所有应用进程以及其他一些native进程都会system_server通信,有很多API接口的内部实现涉及到linkToDeath使用,某些应用滥用公开接口引发Global reference数量过多而导致系统重启的问题。从Android 9.0开始,在native层中保存每个uid下所有的Binder Proxy记录,从而可以定位哪个应用滥用并将其杀掉,以保证系统的健壮性和可靠性。对于此类滥用的行为会打印如下日志:

Killing 15015:com.gityuan.appdemo/u0a176 (adj 0): Too many Binders sent to SYSTEM

比如在Android 6.0的原生版本,App中不断调用AppOpsManager的startWatchingMode()就能导致手机重启,小米手机早已修复这个问题。当前从Android 9.0版本开始,Google原生系统刚解决此类问题。

3.3.1 setBinderProxyCountCallback

[-> ActivityManagerService.java]

public void systemReady(final Runnable goingCallback, TimingsTraceLog traceLog) {
    ...
    synchronized (this) {
        //【小节3.3.2】
        BinderInternal.nSetBinderProxyCountWatermarks(6000,5500);
        //【小节3.3.3】
        BinderInternal.nSetBinderProxyCountEnabled(true);
        //【小节3.3.4】
        BinderInternal.setBinderProxyCountCallback(
            new BinderInternal.BinderProxyLimitListener() {
                @Override
                public void onLimitReached(int uid) {
                    Slog.wtf(TAG, "Uid " + uid + " sent too many Binders to uid "
                            + Process.myUid());
                    if (uid == Process.SYSTEM_UID) {
                        Slog.i(TAG, "Skipping kill (uid is SYSTEM)");
                    } else {
                        //当触发水线,则杀掉发送Binder请求过多的进程
                        killUid(UserHandle.getAppId(uid), UserHandle.getUserId(uid),
                                "Too many Binders sent to SYSTEM");
                    }
                }
            }, mHandler);
    }
    ...
}

3.3.2 nSetBinderProxyCountWatermarks

[-> android_util_Binder.cpp]

static void android_os_BinderInternal_setBinderProxyCountWatermarks(JNIEnv* env, jobject clazz,
                                                                    jint high, jint low)
{
    BpBinder::setBinderProxyCountWatermarks(high, low); //【见下文】
}

[-> BpBinder.cpp]

uint32_t BpBinder::sBinderProxyCountHighWatermark = 2500;
uint32_t BpBinder::sBinderProxyCountLowWatermark = 2000;

void BpBinder::setBinderProxyCountWatermarks(int high, int low) {
    AutoMutex _l(sTrackingLock);
    sBinderProxyCountHighWatermark = high;
    sBinderProxyCountLowWatermark = low;
}

每个进程默认的Binder代理数量的水线区间为[2000,2500],对于system_server进程的水线区间为[5500,6000]。
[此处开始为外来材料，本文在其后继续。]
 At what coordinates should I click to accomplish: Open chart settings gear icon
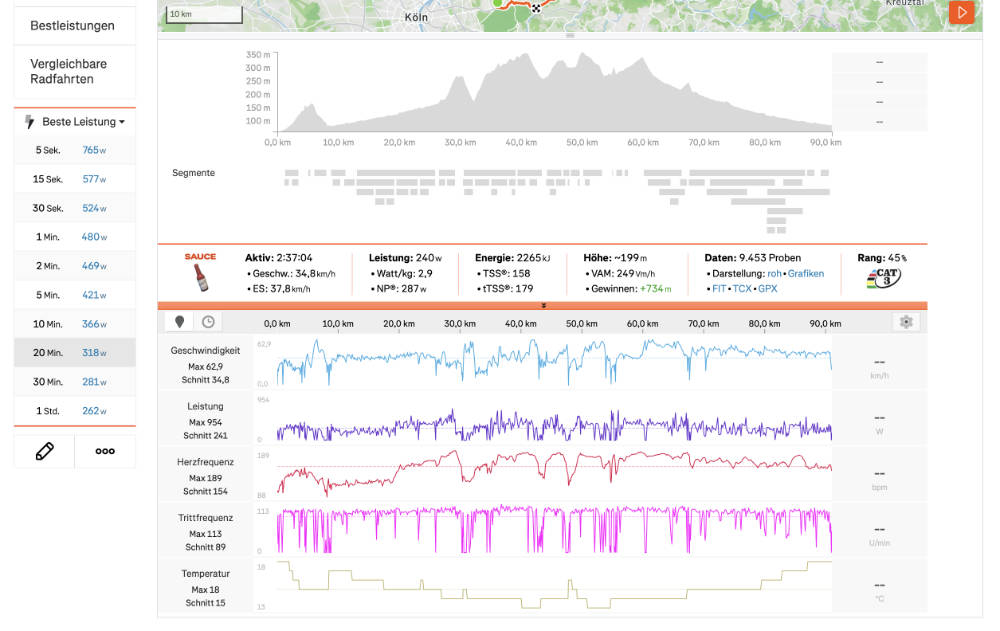click(x=906, y=322)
3.3.3 nSetBinderProxyCountEnabled

[-> android_util_Binder.cpp]

static void android_os_BinderInternal_setBinderProxyCountEnabled(JNIEnv* env, jobject clazz,
                                                                 jboolean enable)
{
    BpBinder::setCountByUidEnabled((bool) enable); //【见下文】
}

[-> BpBinder.cpp]

void BpBinder::setCountByUidEnabled(bool enable) 
{ 
    sCountByUidEnabled.store(enable); 
}

sCountByUidEnabled的数据类型为std::atomic_bool,这是一个原子操作的bool,保证了多线程并发访问的安全问题。

3.3.4 setBinderProxyCountCallback

[-> BinderInternal.java]

public static void setBinderProxyCountCallback(BinderProxyLimitListener listener,
        @NonNull Handler handler) {
    Preconditions.checkNotNull(handler,
            "Must provide NonNull Handler to setBinderProxyCountCallback when setting "
                    + "BinderProxyLimitListener");
    //【见下文】
    sBinderProxyLimitListenerDelegate.setListener(listener, handler);
}

注意,此处handler不能为空

[-> BinderInternal.java]

public class BinderInternal {
    static final BinderProxyLimitListenerDelegate sBinderProxyLimitListenerDelegate =
        new BinderProxyLimitListenerDelegate();
    ...
    
    public static void binderProxyLimitCallbackFromNative(int uid) {
        //执行notifyClient回调方法
       sBinderProxyLimitListenerDelegate.notifyClient(uid);
    }
    
    static private class BinderProxyLimitListenerDelegate {
        private BinderProxyLimitListener mBinderProxyLimitListener;
        private Handler mHandler;

        void setListener(BinderProxyLimitListener listener, Handler handler) {
            synchronized (this) {
                mBinderProxyLimitListener = listener;
                mHandler = handler;
            }
        }

        void notifyClient(final int uid) {
            synchronized (this) {
                if (mBinderProxyLimitListener != null) {
                    mHandler.post(new Runnable() {
                        @Override
                        public void run() {
                            mBinderProxyLimitListener.onLimitReached(uid);
                        }
                    });
                }
            }
        }
    }
}

setListener设置好Binder代理限制的监听器,以及执行回调的Handler对象。当收到native层传递的某个进程使用system_server的binder代理超过水线,则在mHandler所在线程中执行onLimitReached()方法。

3.3.5 notifyClient

接下来,再来看看native层回调通知的触发时机

在int_register_android_os_BinderInternal()过程调用BpBinder的setLimitCallback方法将android_os_BinderInternal_proxyLimitcallback保存在Bpbinder的sLimitCallback。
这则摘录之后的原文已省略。